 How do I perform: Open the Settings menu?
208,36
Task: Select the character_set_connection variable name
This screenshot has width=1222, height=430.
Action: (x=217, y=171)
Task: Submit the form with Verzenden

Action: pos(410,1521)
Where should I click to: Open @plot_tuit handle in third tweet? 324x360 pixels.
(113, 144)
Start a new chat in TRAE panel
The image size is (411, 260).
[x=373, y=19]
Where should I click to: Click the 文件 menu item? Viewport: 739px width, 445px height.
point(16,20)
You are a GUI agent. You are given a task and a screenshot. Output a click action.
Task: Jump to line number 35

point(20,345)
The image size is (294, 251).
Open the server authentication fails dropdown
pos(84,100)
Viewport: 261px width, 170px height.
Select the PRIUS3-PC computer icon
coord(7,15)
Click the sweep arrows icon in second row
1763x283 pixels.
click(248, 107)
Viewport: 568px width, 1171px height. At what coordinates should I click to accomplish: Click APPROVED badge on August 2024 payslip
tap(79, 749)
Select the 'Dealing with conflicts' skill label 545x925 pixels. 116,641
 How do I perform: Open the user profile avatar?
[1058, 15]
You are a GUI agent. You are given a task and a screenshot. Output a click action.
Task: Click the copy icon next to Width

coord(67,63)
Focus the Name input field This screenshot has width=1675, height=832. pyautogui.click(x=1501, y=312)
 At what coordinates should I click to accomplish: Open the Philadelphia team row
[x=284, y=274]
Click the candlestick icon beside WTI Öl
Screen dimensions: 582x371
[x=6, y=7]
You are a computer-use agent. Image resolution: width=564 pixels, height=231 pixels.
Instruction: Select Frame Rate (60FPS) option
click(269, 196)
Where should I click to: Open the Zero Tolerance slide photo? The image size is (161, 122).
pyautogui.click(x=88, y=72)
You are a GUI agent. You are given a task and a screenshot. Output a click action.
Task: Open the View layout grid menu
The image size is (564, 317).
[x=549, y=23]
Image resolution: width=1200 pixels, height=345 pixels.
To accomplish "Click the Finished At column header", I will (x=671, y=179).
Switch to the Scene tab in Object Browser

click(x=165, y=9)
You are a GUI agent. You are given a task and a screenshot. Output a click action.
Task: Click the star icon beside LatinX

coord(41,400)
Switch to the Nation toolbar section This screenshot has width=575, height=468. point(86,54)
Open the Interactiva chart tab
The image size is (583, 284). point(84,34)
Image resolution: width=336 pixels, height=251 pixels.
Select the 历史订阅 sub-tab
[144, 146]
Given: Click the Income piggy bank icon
************
WHAT IS NEEDED
Whenever the word "resolution" turns up in a line of the listing above, copy the line.

SOLUTION TO THE EXERCISE
You are a computer-use agent. Image resolution: width=564 pixels, height=231 pixels.
Image resolution: width=1200 pixels, height=345 pixels.
Image resolution: width=336 pixels, height=251 pixels.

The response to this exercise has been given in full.